[Opening DATA FOR REVIEW section]

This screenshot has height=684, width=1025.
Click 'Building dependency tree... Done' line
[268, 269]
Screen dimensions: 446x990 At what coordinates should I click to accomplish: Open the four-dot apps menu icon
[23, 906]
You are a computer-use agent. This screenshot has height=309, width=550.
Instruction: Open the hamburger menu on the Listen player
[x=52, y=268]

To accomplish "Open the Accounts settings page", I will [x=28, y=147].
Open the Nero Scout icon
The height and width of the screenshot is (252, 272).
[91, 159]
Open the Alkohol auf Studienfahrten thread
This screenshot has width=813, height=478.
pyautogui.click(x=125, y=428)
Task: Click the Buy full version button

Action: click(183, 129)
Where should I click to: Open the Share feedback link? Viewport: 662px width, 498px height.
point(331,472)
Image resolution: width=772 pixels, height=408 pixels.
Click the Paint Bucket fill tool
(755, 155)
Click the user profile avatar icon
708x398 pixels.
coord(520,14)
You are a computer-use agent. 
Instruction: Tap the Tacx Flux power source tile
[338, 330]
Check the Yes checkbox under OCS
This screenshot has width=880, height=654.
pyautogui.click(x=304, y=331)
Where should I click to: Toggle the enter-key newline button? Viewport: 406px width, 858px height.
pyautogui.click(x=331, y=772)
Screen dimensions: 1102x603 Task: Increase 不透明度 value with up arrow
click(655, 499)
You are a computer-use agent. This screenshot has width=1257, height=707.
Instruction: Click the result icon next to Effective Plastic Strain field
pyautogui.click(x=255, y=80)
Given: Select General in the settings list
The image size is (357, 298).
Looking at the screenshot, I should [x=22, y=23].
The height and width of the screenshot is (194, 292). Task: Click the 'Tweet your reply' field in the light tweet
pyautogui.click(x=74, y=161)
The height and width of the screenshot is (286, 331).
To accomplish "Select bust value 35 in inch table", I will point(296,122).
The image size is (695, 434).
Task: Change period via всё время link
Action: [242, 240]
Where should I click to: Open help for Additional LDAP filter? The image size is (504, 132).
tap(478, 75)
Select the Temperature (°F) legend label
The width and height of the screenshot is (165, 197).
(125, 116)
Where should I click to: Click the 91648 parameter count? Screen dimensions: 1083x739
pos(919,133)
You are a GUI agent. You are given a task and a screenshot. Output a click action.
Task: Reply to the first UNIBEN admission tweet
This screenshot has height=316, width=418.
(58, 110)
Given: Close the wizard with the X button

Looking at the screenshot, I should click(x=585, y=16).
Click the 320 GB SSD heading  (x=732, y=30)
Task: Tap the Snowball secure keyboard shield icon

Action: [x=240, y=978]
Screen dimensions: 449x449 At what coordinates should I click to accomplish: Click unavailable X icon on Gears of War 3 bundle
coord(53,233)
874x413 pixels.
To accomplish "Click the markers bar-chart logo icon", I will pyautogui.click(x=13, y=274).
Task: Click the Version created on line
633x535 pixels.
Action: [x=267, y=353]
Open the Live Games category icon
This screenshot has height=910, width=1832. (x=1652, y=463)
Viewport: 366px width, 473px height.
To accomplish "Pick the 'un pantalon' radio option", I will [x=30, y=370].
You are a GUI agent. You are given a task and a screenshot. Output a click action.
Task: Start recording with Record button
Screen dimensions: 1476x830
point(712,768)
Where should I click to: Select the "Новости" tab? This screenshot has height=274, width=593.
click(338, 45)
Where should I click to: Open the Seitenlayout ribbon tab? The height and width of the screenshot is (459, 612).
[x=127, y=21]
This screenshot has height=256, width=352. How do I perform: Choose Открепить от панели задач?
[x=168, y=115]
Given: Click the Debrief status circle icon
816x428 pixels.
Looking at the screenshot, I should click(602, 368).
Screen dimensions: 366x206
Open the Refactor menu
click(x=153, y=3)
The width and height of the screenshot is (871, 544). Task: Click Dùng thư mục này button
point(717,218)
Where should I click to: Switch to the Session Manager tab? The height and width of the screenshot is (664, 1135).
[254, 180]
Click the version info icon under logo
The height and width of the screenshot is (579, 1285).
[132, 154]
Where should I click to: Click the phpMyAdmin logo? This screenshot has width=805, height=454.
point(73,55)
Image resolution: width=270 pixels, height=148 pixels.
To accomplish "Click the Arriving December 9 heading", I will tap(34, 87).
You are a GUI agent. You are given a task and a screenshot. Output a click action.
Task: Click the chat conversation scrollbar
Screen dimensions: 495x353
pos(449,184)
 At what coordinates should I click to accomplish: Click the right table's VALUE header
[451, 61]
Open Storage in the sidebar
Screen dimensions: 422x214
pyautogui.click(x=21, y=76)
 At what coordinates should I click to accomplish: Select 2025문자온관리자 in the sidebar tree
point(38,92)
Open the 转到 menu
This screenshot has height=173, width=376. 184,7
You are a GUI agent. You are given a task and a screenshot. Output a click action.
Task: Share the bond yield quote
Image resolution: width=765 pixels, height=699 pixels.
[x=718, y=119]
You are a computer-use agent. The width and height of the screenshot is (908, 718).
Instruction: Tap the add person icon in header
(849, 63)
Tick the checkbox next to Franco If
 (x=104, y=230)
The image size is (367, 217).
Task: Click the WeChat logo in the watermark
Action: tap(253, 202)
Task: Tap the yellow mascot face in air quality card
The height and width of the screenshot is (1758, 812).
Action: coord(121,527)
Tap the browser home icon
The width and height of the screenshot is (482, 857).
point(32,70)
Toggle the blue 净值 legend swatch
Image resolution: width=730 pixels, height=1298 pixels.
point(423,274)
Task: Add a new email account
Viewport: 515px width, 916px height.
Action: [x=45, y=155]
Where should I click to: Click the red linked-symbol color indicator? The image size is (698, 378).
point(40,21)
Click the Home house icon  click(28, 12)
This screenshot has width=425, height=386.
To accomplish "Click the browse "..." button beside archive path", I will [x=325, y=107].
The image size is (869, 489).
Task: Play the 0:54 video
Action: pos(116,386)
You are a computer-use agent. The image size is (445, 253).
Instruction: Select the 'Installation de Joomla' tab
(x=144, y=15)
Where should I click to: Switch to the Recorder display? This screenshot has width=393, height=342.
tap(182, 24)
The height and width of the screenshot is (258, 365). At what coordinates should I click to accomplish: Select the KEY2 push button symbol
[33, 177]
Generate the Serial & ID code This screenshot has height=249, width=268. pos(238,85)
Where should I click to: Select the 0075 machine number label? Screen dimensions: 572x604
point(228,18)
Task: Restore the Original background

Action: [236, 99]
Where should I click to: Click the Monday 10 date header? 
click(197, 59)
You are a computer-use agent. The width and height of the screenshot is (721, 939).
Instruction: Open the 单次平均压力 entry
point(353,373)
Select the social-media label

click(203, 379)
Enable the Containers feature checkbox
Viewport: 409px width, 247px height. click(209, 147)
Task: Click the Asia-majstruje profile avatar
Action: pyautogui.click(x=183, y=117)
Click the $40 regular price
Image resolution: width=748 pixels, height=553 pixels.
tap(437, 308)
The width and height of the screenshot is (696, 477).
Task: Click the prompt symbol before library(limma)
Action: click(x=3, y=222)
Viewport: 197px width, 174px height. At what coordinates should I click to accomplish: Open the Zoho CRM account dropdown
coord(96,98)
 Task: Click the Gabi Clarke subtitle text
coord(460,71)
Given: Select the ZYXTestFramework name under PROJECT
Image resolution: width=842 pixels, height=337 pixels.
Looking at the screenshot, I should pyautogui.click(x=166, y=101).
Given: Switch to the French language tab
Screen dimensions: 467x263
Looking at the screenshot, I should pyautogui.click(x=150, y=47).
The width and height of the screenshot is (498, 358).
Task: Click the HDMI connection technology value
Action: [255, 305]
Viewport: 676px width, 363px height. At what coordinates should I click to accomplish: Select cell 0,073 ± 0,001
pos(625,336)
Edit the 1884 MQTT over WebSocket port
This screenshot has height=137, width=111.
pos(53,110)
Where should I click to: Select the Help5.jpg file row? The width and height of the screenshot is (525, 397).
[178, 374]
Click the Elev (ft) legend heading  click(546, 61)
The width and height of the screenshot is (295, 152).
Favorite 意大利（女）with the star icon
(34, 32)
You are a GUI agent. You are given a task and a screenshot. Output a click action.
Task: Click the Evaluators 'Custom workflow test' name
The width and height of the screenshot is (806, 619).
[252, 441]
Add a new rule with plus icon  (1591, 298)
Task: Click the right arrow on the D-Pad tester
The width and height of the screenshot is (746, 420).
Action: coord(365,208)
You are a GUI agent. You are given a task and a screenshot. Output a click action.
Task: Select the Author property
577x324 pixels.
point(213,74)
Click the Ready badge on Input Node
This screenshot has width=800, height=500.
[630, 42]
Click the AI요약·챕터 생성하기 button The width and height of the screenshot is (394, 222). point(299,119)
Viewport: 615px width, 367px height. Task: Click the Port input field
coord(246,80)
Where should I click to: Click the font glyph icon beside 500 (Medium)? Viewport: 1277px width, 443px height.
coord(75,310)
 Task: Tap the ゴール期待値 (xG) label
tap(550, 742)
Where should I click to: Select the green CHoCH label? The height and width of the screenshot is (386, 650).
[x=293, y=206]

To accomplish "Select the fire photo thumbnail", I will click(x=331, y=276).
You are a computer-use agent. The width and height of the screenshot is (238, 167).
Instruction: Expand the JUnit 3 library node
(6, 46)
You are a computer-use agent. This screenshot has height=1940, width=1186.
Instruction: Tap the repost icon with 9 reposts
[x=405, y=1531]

[Closing DATA FOR REVIEW section]

## WHAT THIS TASK INVOLVES
Within these records, how many lines include the word "heading"? The reply should be that number alone.

## ANSWER TO THIS EXERCISE
3